Literatura adolescente y rito inciático


Ha muerto José Luis Martín Vigil. Mejor sería decir murió, porque el óbito se produjo hace casi un año,  aunque no haya trascendido hasta hace pocos días.
Al margen de la polémica levantada por la forma en que Luis Antonio de Villena glosó al escritor desaparecido, me gustaría dedicarle mi primer post en este blog a esta pregunta que tiene que ver sólo lateralmente con Martín Vigil: ¿Existe la literatura para adolescentes? Sin duda sabemos señalar qué es literatura infantil. Algo más complicado resulta hacerlo con la juvenil. Pero, si queremos darle un perfil a la literatura adolescente, los límites se resisten a la nitidez.

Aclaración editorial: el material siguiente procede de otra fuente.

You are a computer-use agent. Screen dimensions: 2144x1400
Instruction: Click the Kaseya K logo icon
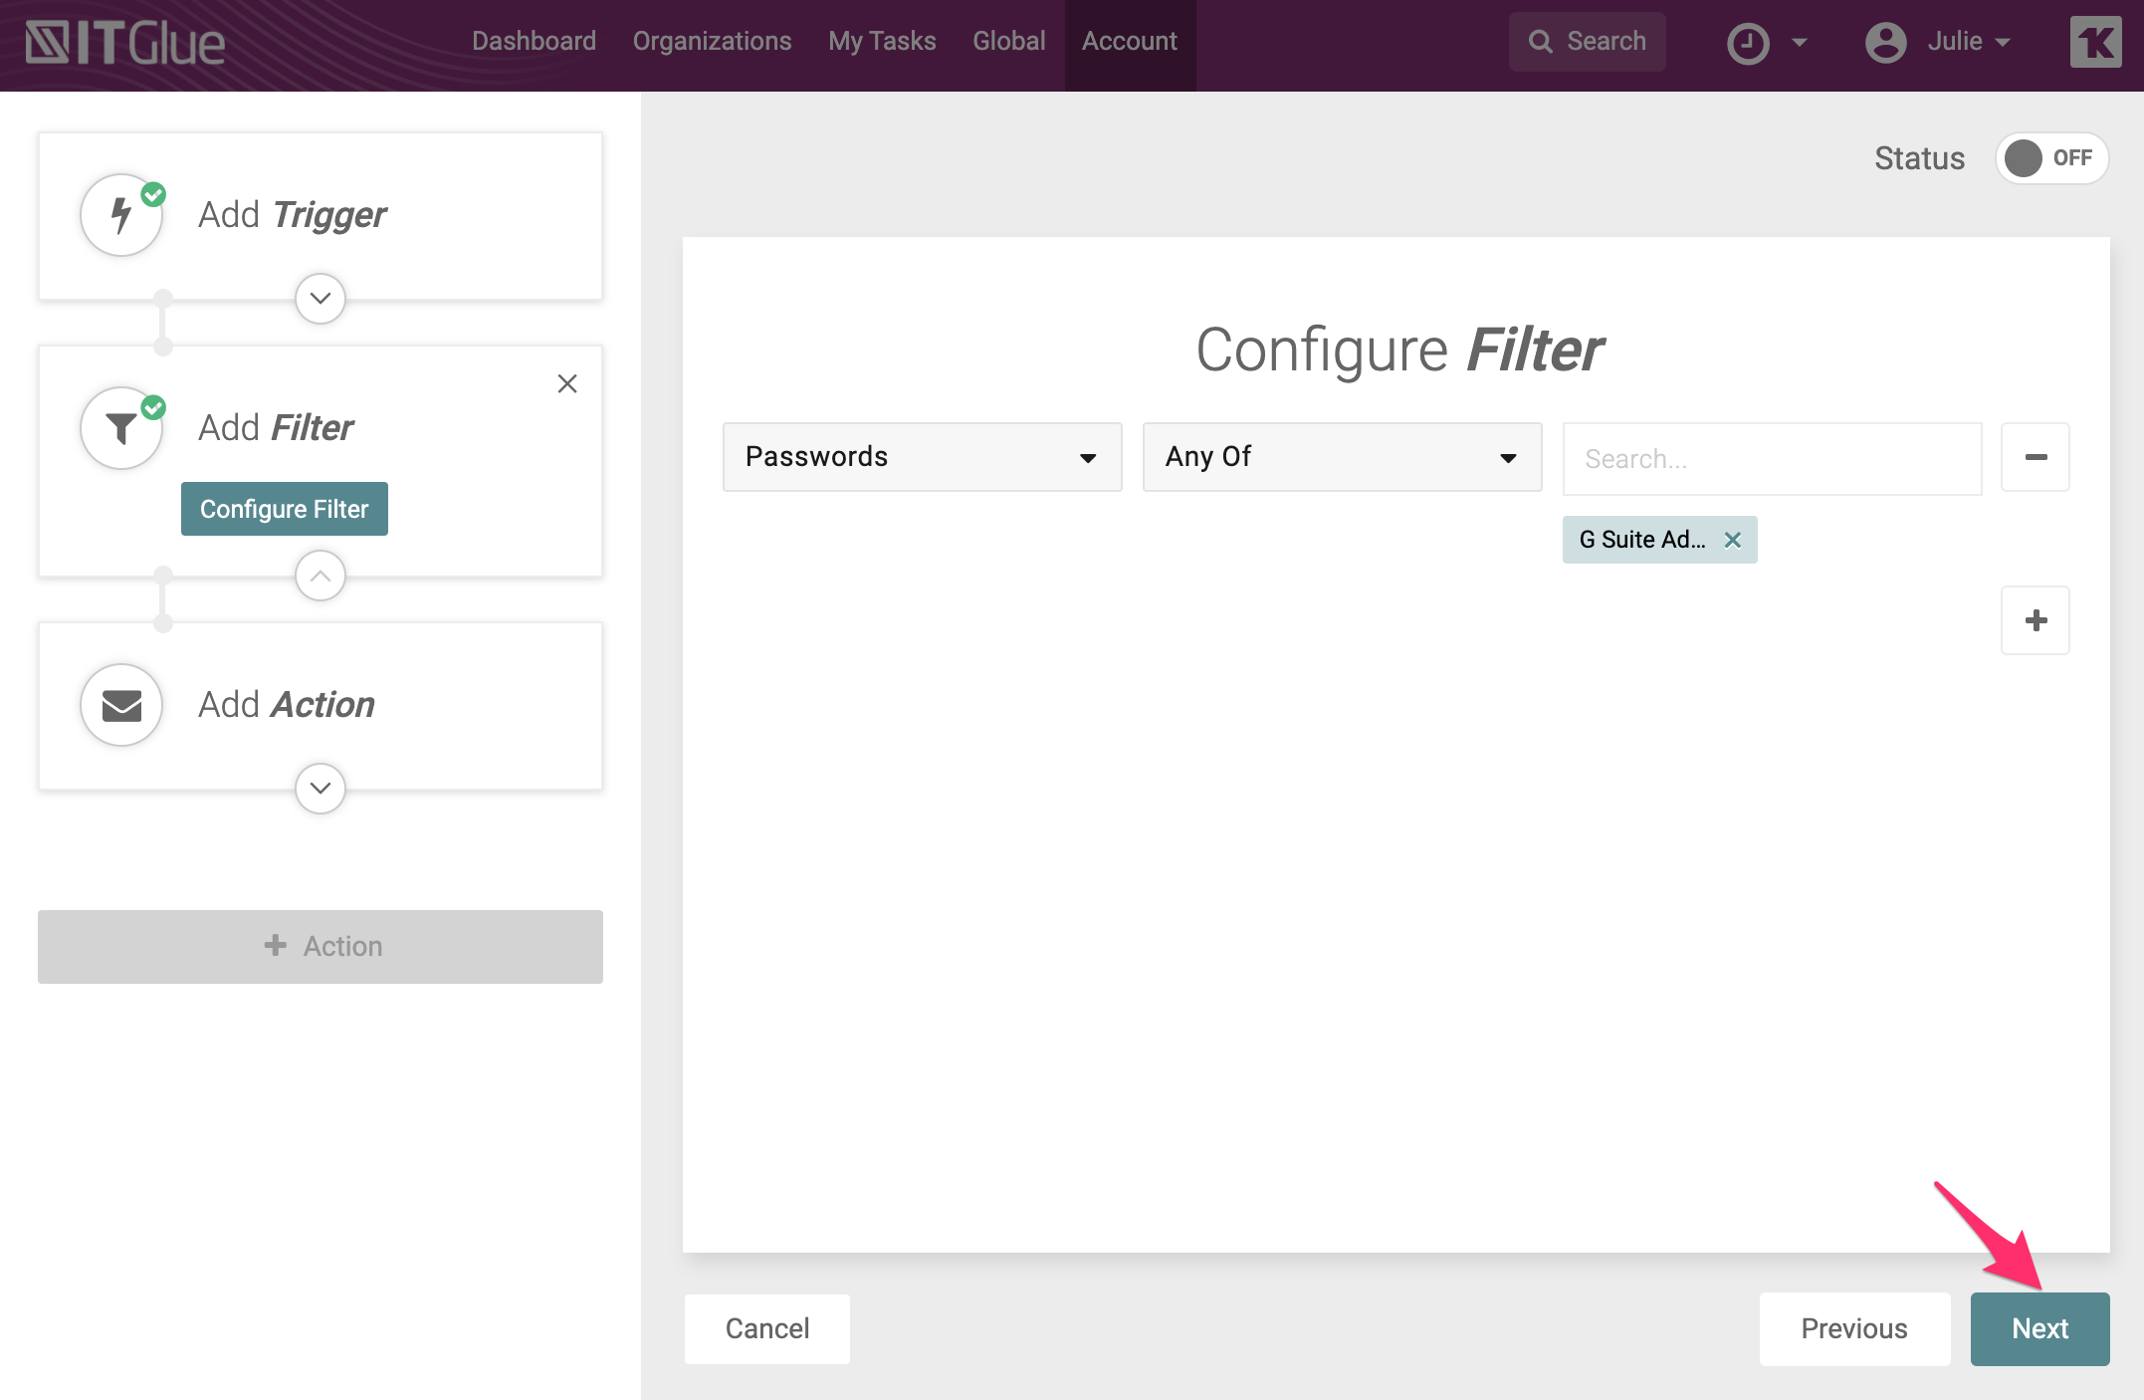coord(2095,43)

Martín Vigil se hizo famoso por sus novelas para adolescentes, o que encontraron entre ellos su público más entregado. Yo leí en el momento adecuado, mis 17 años, un par de ellas, la más famosa, “La vida sale al encuentro”, y otra que no figura en su biografía en la Wikipedia, “Primer amor, primer dolor”, seguramente por lo mala que era. Lo cierto es que tampoco me gustó la primera citada. Yo ya andaba liado con la literatura de adultos, aunque no entendiese la mitad de lo que leía, pero, sobre todo, había elegido mi novela de adolescencia un par de años antes (dos años es toda una vida a esas edades). Esa fue, debo confesar aquí, “Edad prohibida”, de Torcuato Luca de Tena. La leí muchas veces, especialmente cierto pasajes.
(Característica primera de la literatura para adolescentes: es excluyente. Nadie  puede tener dos novelas de adolescencia. Es lógico: un rito iniciático se pasa sólo una vez)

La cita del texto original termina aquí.